Apesar de embargos, Rússia depende de carnes do Brasil 22/11/2017

 Por Luiz Henrique Mendes e Cristiano Zaia | De São Paulo e Brasília

 
Se depender dos fundamentos de oferta e demanda, o embargo russo às carnes bovina e suína do Brasil deve ter fôlego curto. Fechada para EUA e Europa desde a crise geopolítica na Crimeia, a Rússia dependerá dos fornecedores brasileiros, sobretudo em ano de Copa do Mundo.
 
Com o objetivo de transmitir vigorosamente sua insatisfação com a demora brasileira em liberar os mercados de trigo, pescados e carne bovina, a Rússia escolheu 'o melhor momento' para proibir as carnes brasileira, de acordo com especialistas ouvidos pela reportagem.
 
Representantes dos exportadores brasileiros argumentam que, em geral, a demanda russa recua no fim do ano devido ao inverno rigoroso, que chega até a congelar as águas próximas de parte dos portos da Rússia. Além disso, os importadores do país trabalham no regime de cotas e, em dezembro, a maior parte delas já foi usada, segundo uma fonte do setor.
 
Ao Valor, o ministro da Agricultura, Blairo Maggi, minimizou o impacto do embargo, que entrará em vigor em 1º de dezembro. "Com toda a tranquilidade, não vejo motivo para alarme. Temos de quatro a cinco meses para responder aos russos, que é quando o inverno terá terminado.
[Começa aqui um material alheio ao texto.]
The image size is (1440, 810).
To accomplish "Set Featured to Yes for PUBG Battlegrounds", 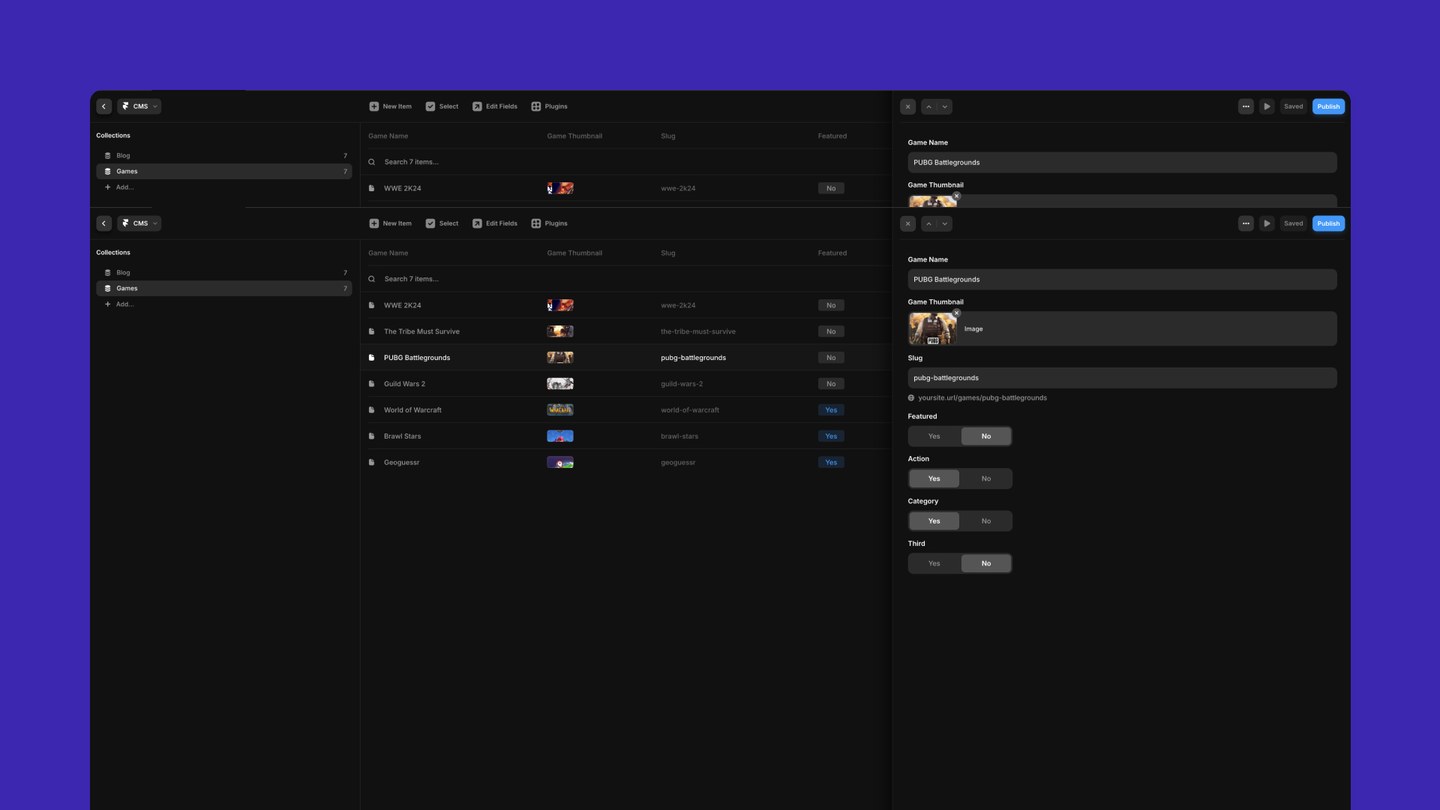I will click(x=934, y=435).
Mas queremos resolver isso mais rápido possível", afirmou Blairo.
 
Embora não cite prazo tão largo quanto os cinco meses mencionados pelo ministro, o presidente da Associação Brasileira de Proteína Animal (ABPA), Francisco Turra, vai na mesma linha. "Neste período, a exportação para eles é praticamente inexistente", disse. De acordo com ele, normalmente as exportações à Rússia só recuperam o ritmo em fevereiro.
 
 
No setor de carne bovina, a avaliação é semelhante. Conforme o presidente da Associação Brasileira das Indústrias Exportadoras de Carnes (Abiec), Antonio Camardelli, dezembro e janeiro são meses de vendas fracas à Rússia. O que importa é solucionar o impasse com os russos até janeiro de 2018 para retomar os embarques em fevereiro, defendeu Camardelli.
 
Apesar disso, os dados da Secretaria de Comércio Exterior (Secex) compilados pela Abiec não mostram retração significativa dos embarques de carne bovina em dezembro e janeiro. Em 2016, por exemplo, os dois meses foram responsáveis por 17% dos embarques. Naquele ano, abril foi o pior mês.
 
Em contrapartida, a perda de ritmo é evidente no caso da carne suína. De acordo com dados da Secex compilados pela ABPA, no ano passado o pior mês para o segmento foi dezembro, seguido de janeiro. Juntos, os dois meses responderam por 12,3% do volume total exportado para a Rússia.
 
De qualquer modo, a avaliação do setor é que os russos devem rever o embargo rapidamente. "No médio prazo, o Brasil é insubstituível", avaliou o analista Adolfo Fontes, do Rabobank, citando os embargos decorrentes da crise na Crimeia. Para se ter ideia da relevância do Brasil, basta dizer que o país é o quarto maior produtor de carne suína do mundo. Maior produtor, a China só abastece o mercado interno. EUA e União Europeia, que estão na terceira e quarta posição, não podem vender à Rússia.
 
Em carne bovina, o Brasil é também relevante, disse Fontes. Com os embargos em decorrência da questão geopolítica, só os países da América do Sul têm volume para enviar aos russos. E a capacidade brasileira é muito superior à dos demais países sul-americanos. Segundo maior produtor da região, a Argentina deve exportar ao todo 280 mil toneladas este ano. Apenas para a Rússia, que representa 11% dos embarques do Brasil, as vendas somaram 130 mil toneladas de janeiro a outubro.